OPINION: By allowing tourists to climb Uluru, Greg Hunt has doubled down on the problem underscoring Indigenous and non-Indigenous relations in Australia from invasion to today, writes Harry Hobbs.
In May next year the Australian public is scheduled to vote on whether our Constitution should be amended to recognise Indigenous Australians. Serious concerns surround the feasibility of that date, the precise form of recognition, and whether recognition is even appropriate given the recent moves towards a Treaty in Victoria. Much of this analysis has — quite rightly — focused on the views and interests of Indigenous Australians.
However, the fate of the referendum will ultimately lie in the hands of non-Indigenous Australians who constitute almost 97 per cent of the country. The broader question therefore, is whether non-Indigenous Australians are ready to fix the historical exclusion of Aboriginal and Torres Strait Islander peoples from the Constitution and treat our First Australians with the equal respect they deserve in Australian society. In recent weeks non-Indigenous Australians have been presented with a number of opportunities to demonstrate that we are—unfortunately we have failed.
One month ago, the Parliamentary Joint Committee on Human Rights released its review into the Stronger Futures legislation, which replaced the Northern Territory National Emergency Response (disclosure: I was part of the Secretariat who assisted in writing that report). Notwithstanding some successes, it found that a blanket application of policies, absence of consultation, and an inability for Indigenous peoples to effectively challenge or seek review of particular measures, both infringed human rights and weakened the effectiveness of the measures. No plan to remedy these problems has been announced.
Two weeks later, on 30 March, the Daily Telegraph ‘exposed’ the ‘whitewashing’ of Australian history that was occurring at UNSW. The Telegraph’s outrage? A four-year old Diversity Toolkit which noted (correctly) that Australia was not ‘settled’ but ‘invaded’. Radio shock jocks used this as an encouragement to denigrate Indigenous Australians.
More recently, last week marked the 25th anniversary of the ground breaking report into Aboriginal Deaths in Custody. Despite the promise of this major report, a majority of the Royal Commission’s recommendations have never been implemented and research indicates that indigenous incarceration and police custody rates have increased, from 14 per cent of the prison population in 1991, to a staggering 27 per cent today. Incoming Western Australia Senator Pat Dodson has urged the Parliament to focus on rectifying this injustice rather than reconstituting the Australian Building and Construction Commission. The government has not responded.
The latest example comes from the Minister for the Environment, Greg Hunt, who, on 12 April, decided not to ban the Uluru climb.

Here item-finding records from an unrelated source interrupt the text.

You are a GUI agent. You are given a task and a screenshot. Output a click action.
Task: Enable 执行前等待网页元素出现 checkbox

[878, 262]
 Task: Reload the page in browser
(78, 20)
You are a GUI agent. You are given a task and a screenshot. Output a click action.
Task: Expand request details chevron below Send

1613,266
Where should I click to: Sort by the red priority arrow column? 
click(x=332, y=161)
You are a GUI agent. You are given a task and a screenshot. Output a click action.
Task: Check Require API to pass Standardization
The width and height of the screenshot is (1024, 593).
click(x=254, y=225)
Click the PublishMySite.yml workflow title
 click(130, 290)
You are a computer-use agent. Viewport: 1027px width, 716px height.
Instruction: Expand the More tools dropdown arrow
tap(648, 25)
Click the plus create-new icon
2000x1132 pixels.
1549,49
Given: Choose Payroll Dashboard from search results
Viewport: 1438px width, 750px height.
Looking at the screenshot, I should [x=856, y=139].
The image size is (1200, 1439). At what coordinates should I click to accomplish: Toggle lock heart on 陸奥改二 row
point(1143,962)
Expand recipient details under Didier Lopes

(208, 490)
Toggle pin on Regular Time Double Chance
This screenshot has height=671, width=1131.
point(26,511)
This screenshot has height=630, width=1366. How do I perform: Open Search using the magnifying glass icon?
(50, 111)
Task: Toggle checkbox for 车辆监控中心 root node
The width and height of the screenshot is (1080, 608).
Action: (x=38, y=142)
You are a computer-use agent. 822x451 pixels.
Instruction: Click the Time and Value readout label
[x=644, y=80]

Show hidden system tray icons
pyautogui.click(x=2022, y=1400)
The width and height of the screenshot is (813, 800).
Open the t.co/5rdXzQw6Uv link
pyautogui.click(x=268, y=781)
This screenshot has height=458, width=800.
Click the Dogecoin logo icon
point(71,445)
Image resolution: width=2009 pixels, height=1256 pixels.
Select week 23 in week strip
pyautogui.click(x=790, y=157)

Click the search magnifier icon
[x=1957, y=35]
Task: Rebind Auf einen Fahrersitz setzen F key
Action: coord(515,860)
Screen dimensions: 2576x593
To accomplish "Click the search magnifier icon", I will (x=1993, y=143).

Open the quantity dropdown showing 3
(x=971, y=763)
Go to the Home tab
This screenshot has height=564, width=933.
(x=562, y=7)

At the base of Uluru is a sign erected by the Anangu people, the traditional owners. It reads:
We, the Anangu traditional owners, have this to say. Uluru is sacred in our culture. It is a place of great knowledge. Under our traditional law climbing is not permitted. This is our home…Please don’t climb. We invite you to walk around the base and discover a deeper understanding of this place.
While Greg Hunt has not yet explained his decision, his reasons can be presumed. Fairfax Media reports that in 2009, Hunt argued that closing the climb would “end one of the great tourism experiences in Australia”. Noting his concern that Labor intended to ban the climb, he continued: “Big Brother is coming to Uluru to slam the gate closed on an Australian tourism icon, the climb”. Similar concerns were raised by the Northern Territory government and the tourist industry during the negotiations that led to the return of Uluru and Kata Tjuta to the Anangu people in 1985.
The difficulty in reconciling instances where economic interests clash with sites of religious or spiritual significance is not rare in relations between non-Indigenous and Indigenous peoples. However, too often western interests mischaracterise Indigenous claims, or ignore them completely.
The common factor in each of these recent examples is a simple one. Non-Indigenous Australians should listen to what Indigenous Australians are saying. If we do, we may find that resolutions—and reconciliation—are achievable.
Indeed, the case of Uluru is simple. Just as non-Indigenous Australians would not countenance destruction of a Christian church in order to promote tourism, nor should we allow the desecration of a site sacred to the Anangu people, no matter what the apparent economic benefit.
Greg Hunt should reconsider his decision. Failure to do so suggests that even if constitutional recognition is successful, nothing will really have changed.